Lo había creído agresivo y es humilde. Es un arbusto del campo; nadie lo planta, nadie lo cuida; lo mismo asoma en el arenal que en las arrugas del basalto, donde los vientos han dejado una costra de tierra. Parece no tener sed ni hambre, pues crece donde nunca llueve y donde el suelo es estéril; vive de la luz, vive del viento, corre por el llano, sube por los flancos de los cerros, asoma curioso en la corona de los cantiles y se vuelca locamente por los precipicios. A veces es un solo tronco, grueso como un muslo; en otras son cien ramas que salen en todas direcciones de un mismo hoyo en la tierra, sin cuidarse de ser rectos, despreocupados, versátiles. Los troncos y las ramas son siempre chuecos porque un día quieren crecer para un lado y otro día para otro. No les interesa elevarse; en ocasiones, troncos gruesos como una pierna de hombre se arrastran por el suelo y abanicos de ramas trazan un arco verde como un pompón. Tiene una hoja pequeñita como el blanco de la uña, y cien de ellas salen de una varita alargada como una aguja. Tiene también espinas, pero nada más para proteger unas vainas rojas que se hinchan con la semilla, que caen, que se dejan arrastrar por la fuerza del viento y que van a convertirse en más mezquites, miles de mezquites, millones de mezquites, que no piden agua ni tienen hambre nunca.

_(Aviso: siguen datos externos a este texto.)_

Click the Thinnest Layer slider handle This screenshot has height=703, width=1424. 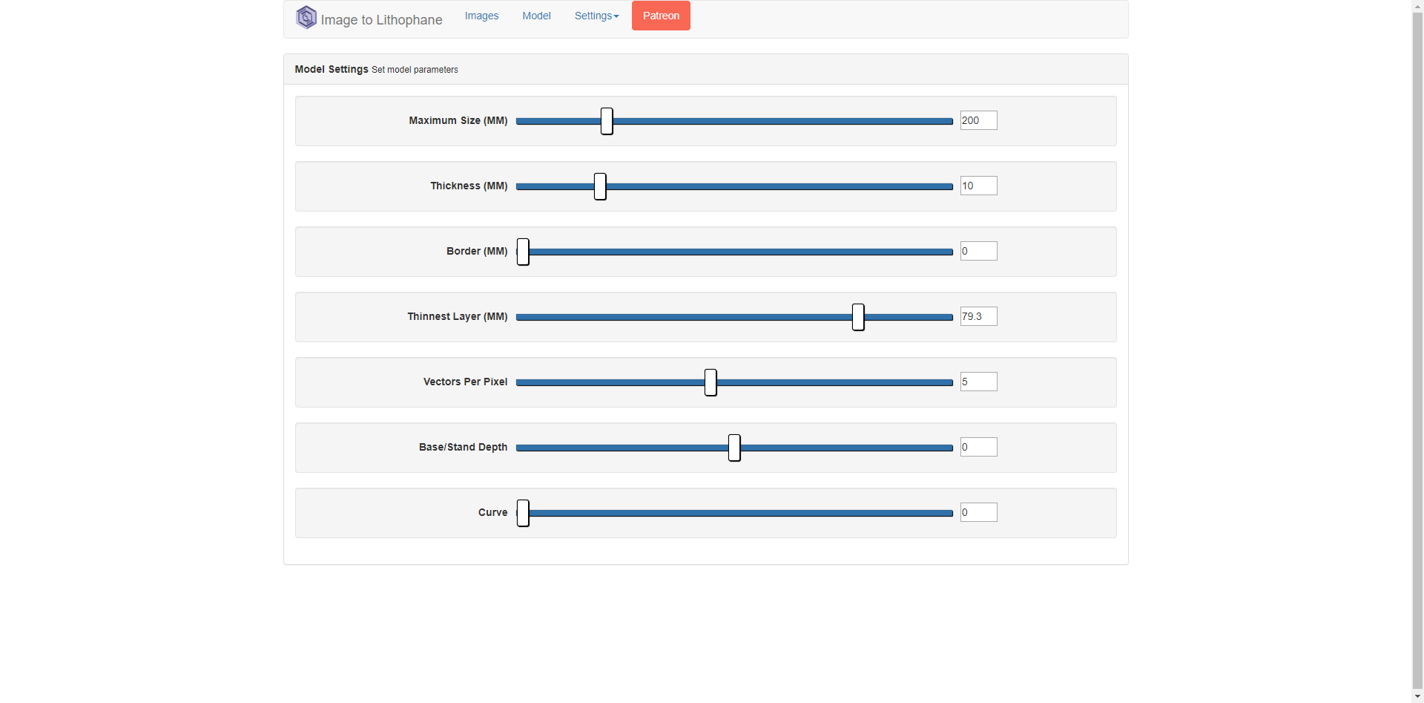coord(858,317)
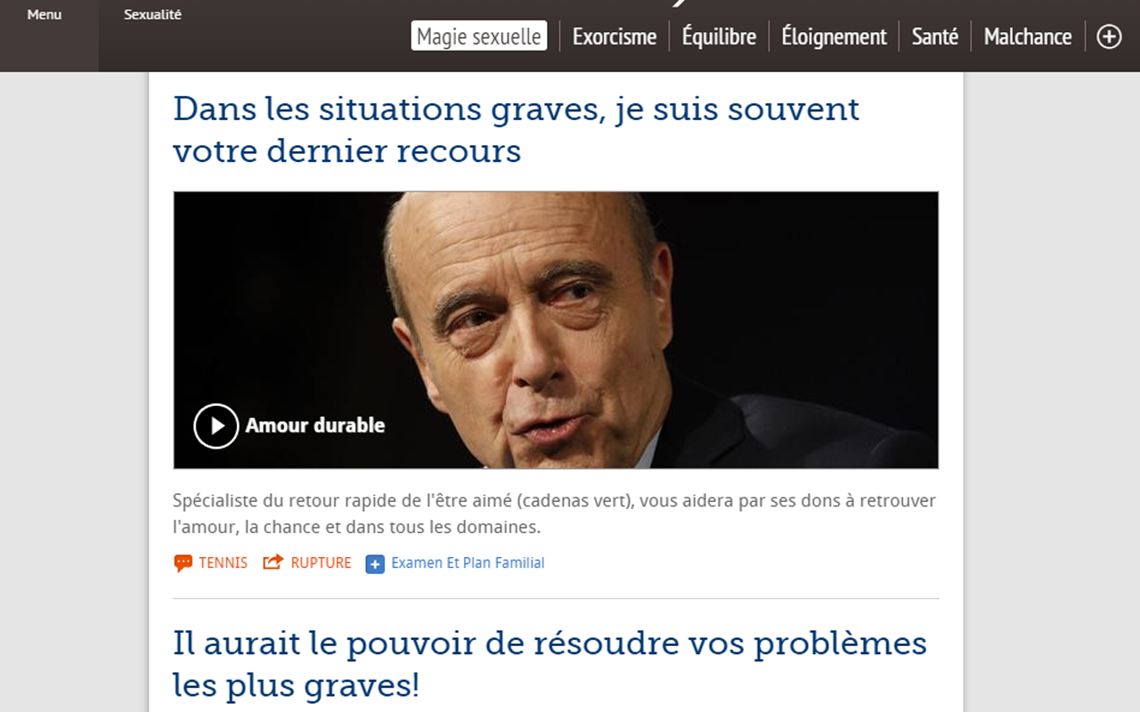Image resolution: width=1140 pixels, height=712 pixels.
Task: Click the Amour durable video caption
Action: (315, 425)
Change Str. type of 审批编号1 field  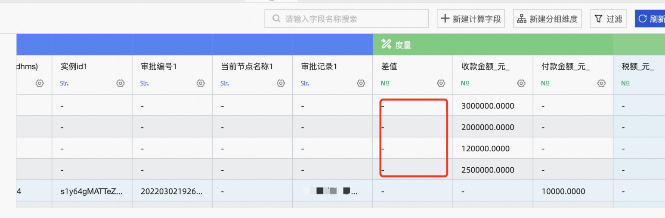coord(144,83)
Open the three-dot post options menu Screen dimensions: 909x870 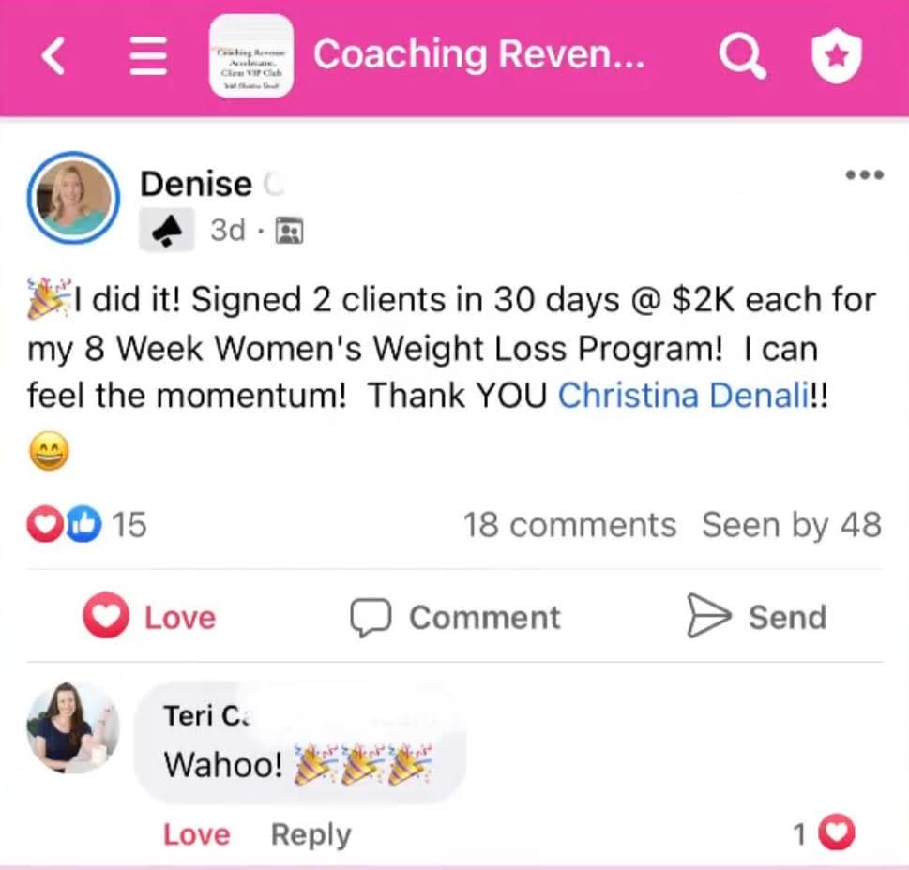pos(864,174)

En algunos lugares llegan a ser más altos que un hombre a caballo; y careciendo de todo, siendo misérrimos, faltos de don alguno, regalan un bien supremo: la sombra. Los becerros cansados, y las vacas sedientas, van a tumbarse bajo su ramaje a rumiar el pasto escaso; y los burros raquíticos, a calmar la sed con las vainas llenas de jugo. Los pastores y caminantes disfrutan también, dormitando tendidos en el suelo, mientras el sol declina. En otras regiones, el mezquite apenas puede llegar a la altura de la rodilla del hombre, porque sus raíces por más profundamente que se extiendan, palpan tan sólo arena seca y movediza; impotente para dar sombra, se con forma entonces con aplacar la reverberación del Sol sobre el Arenal.

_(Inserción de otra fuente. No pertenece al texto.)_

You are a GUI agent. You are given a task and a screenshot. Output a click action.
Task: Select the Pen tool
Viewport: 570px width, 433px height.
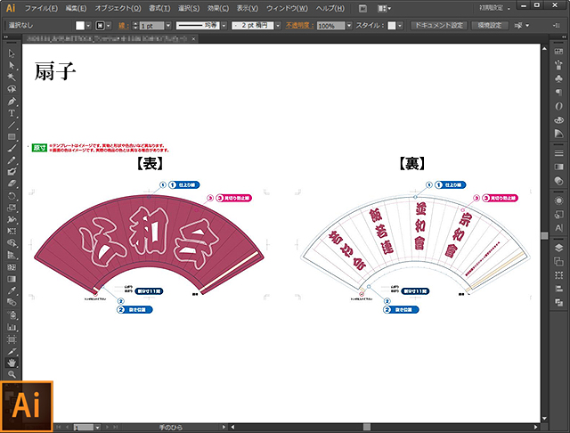(x=12, y=102)
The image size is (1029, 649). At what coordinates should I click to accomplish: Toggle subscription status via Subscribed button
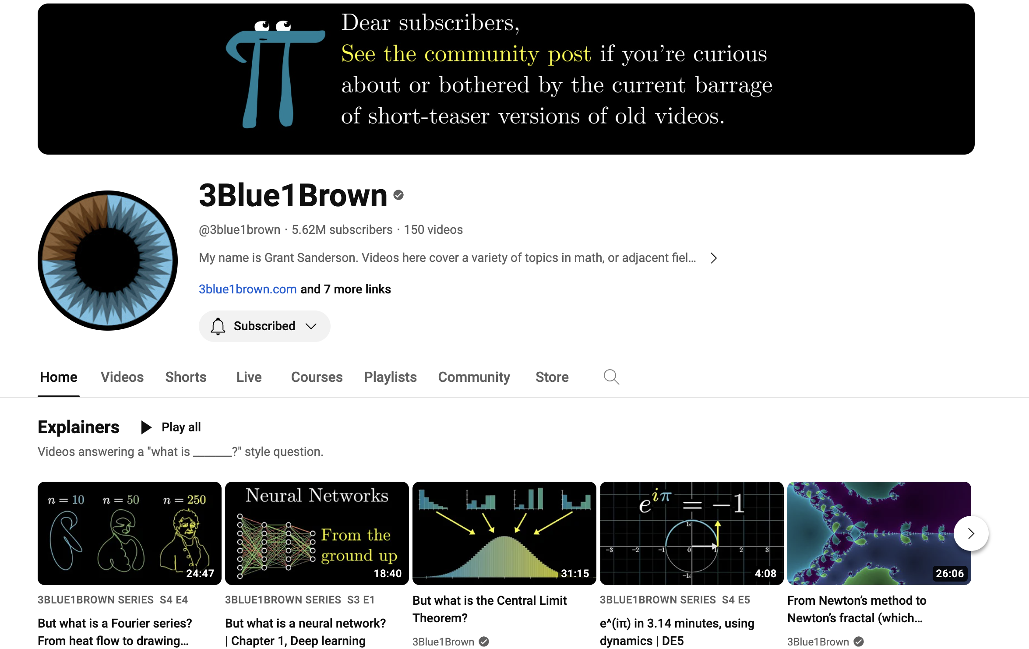264,326
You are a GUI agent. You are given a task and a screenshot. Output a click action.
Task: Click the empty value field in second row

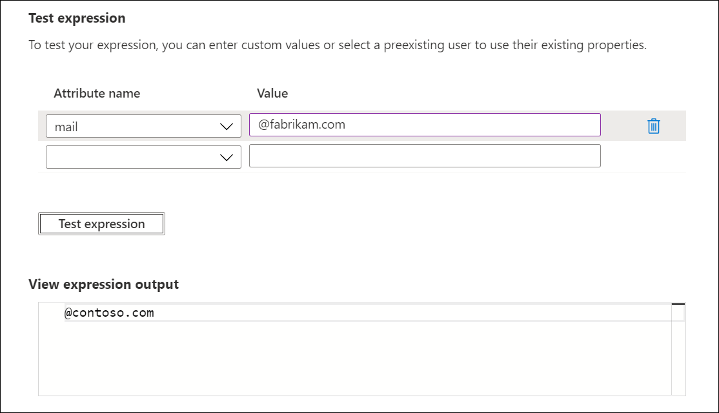coord(425,156)
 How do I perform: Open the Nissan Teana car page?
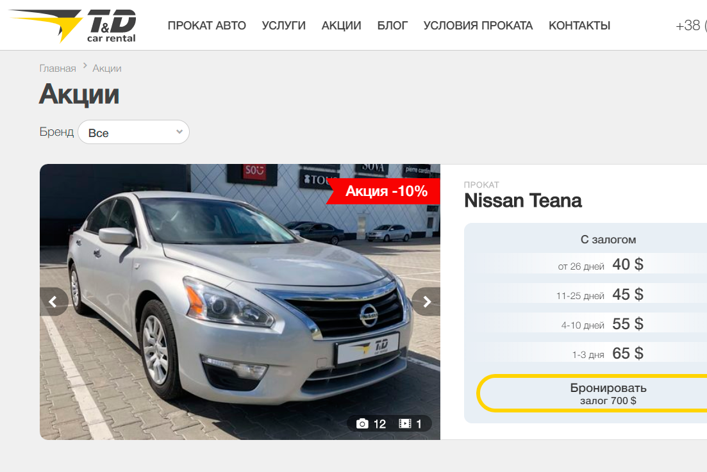(x=522, y=200)
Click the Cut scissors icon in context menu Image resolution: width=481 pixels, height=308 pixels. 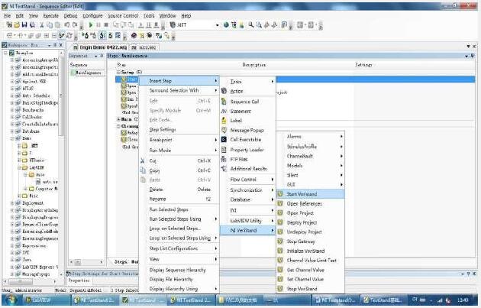[142, 160]
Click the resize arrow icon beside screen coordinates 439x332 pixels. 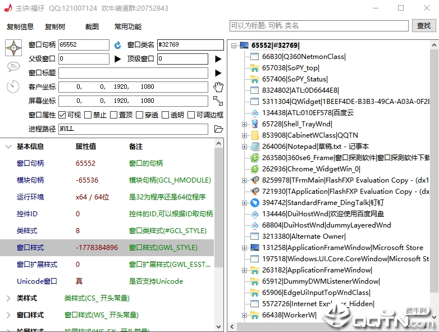coord(218,101)
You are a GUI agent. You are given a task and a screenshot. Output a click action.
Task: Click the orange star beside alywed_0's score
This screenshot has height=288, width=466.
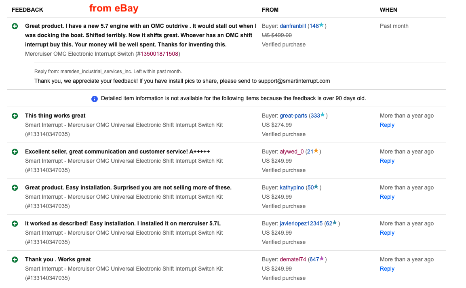point(316,151)
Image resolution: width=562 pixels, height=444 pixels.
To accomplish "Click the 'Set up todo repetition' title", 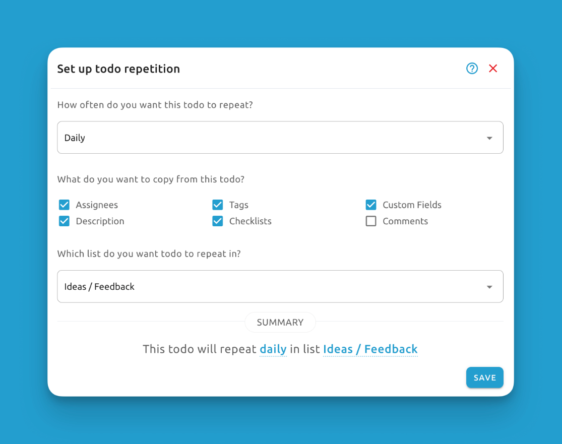I will point(118,69).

Envejece cada año y el invierno lo vuelve gris. Después, sus ramas se van quedando calvas, ennegrecidas como por un incendio; se tornan quebradizas, caen en pedazos, se dispersan. Pero del palo duro que quedó enterrado, salen en primavera unos gusanos verdes; ¡el mezquite ha resucitado!
No desaparecerá nunca asesinado, como otros árboles, por el hacha, por qué sirve para muy poca cosa. Es eterno, como las rocas; es variable, como las ondas que el viento hace en las dunas. Vive sin necesidades, sin preocupaciones, sin cuidados. Se expande, se eleva, se arrastra. Llega confiadamente hasta la puerta misma de la casa del campesino; asoma, tímido, en las primeras calles de las poblaciones. Cuando lo quitan porque estorba, resurge más allá. Servicial, ofrece sus ramas para formar cercados espinosos que protegen a las gallinas contra el Coyote voraz. Y cuando nadie lo utilizan ni para vallado, ni para leña ni para sombra, como es libre, como es alegre, como nada le preocupa ni le detiene, como no posee nada ni quiere nada, allá se va el mezquitero correteando por el llano, como un muchacho travieso que persigue la puesta del Sol (FIN).

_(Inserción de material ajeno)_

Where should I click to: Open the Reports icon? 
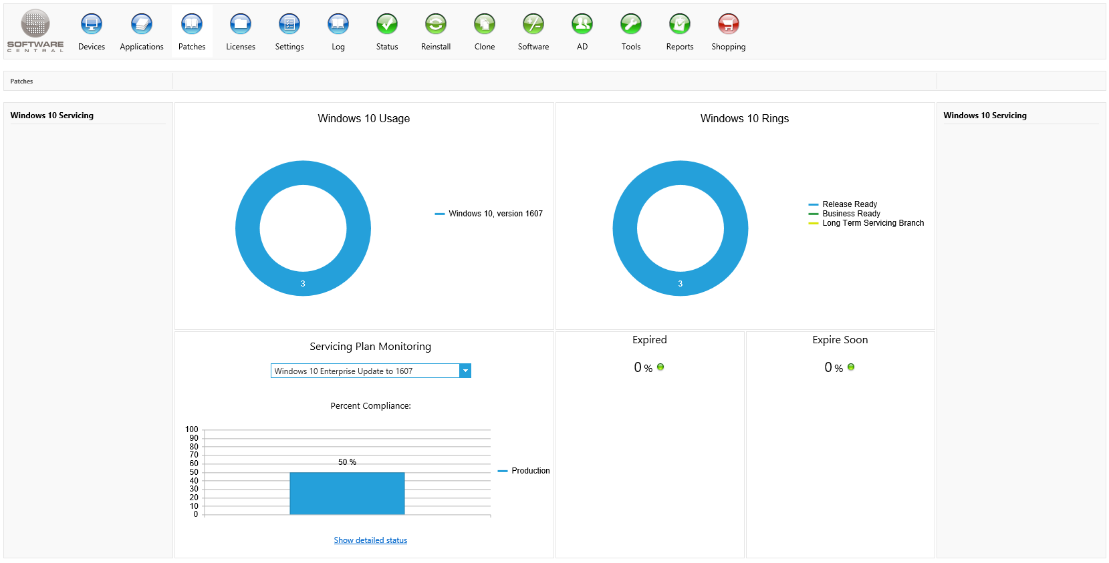pyautogui.click(x=680, y=25)
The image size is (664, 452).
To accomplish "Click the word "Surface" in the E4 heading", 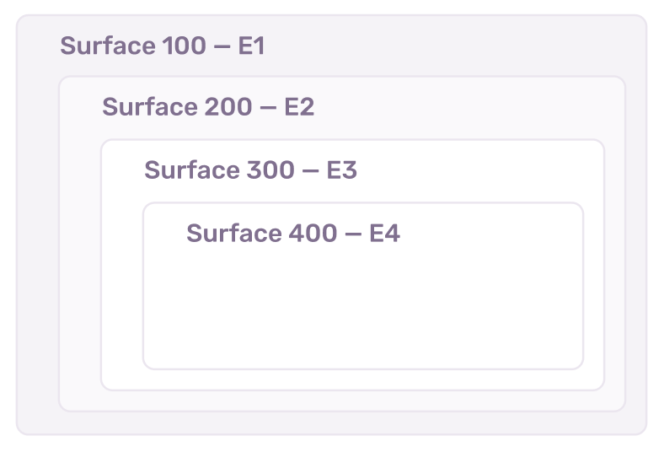I will tap(234, 234).
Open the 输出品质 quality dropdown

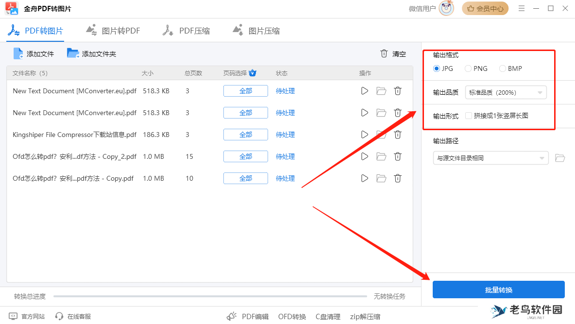(x=506, y=92)
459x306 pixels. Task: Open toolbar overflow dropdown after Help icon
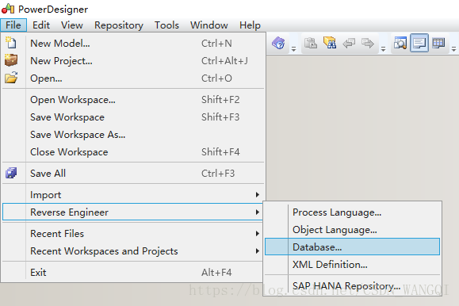[293, 48]
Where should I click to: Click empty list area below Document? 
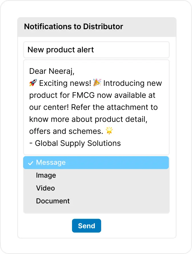96,210
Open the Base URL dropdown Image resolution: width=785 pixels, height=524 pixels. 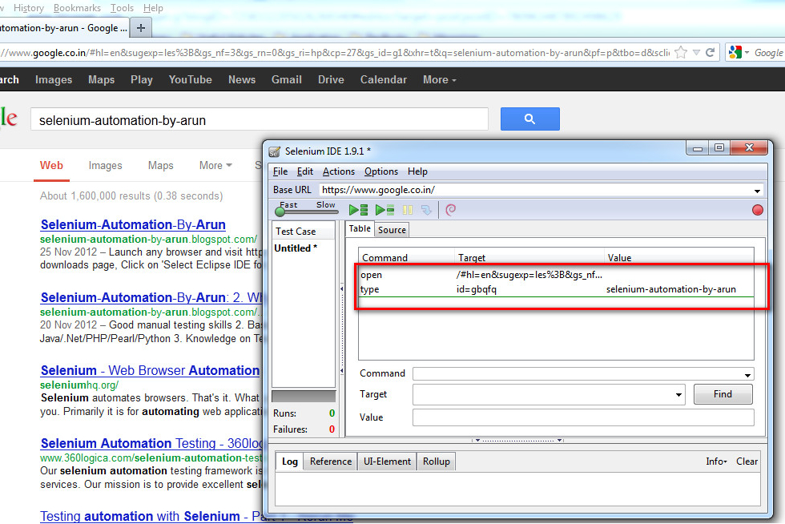(x=756, y=190)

Sin duda alguna el nopal, los cactus y las tunas forman parte de nuestros símbolos nacionales, pero podemos incluir también al mezquite y el huizache, ya que son también elementos propios del paisaje natural mexicano; por lo mismo, solicitar a nuestras autoridades en el rubro ambiental que los conserve en los camellones y en los jardines, que no los corten con sus máquinas desmalezadoras (moscos); además que se elijan estos árboles en las plantaciones que se hacen, ya que estos, a diferencia de los árboles exóticos que se opta por poner, ofrecen una gran cantidad de servicios ecosistémicos. En el pasaje presentado se hace referencia a su capacidad de soportar los embates naturales, la pregunta es ¿pueden resistir el daño provocado por nuestra especie que poco los valora bajo el argumento de que son malos porque tienen espinas?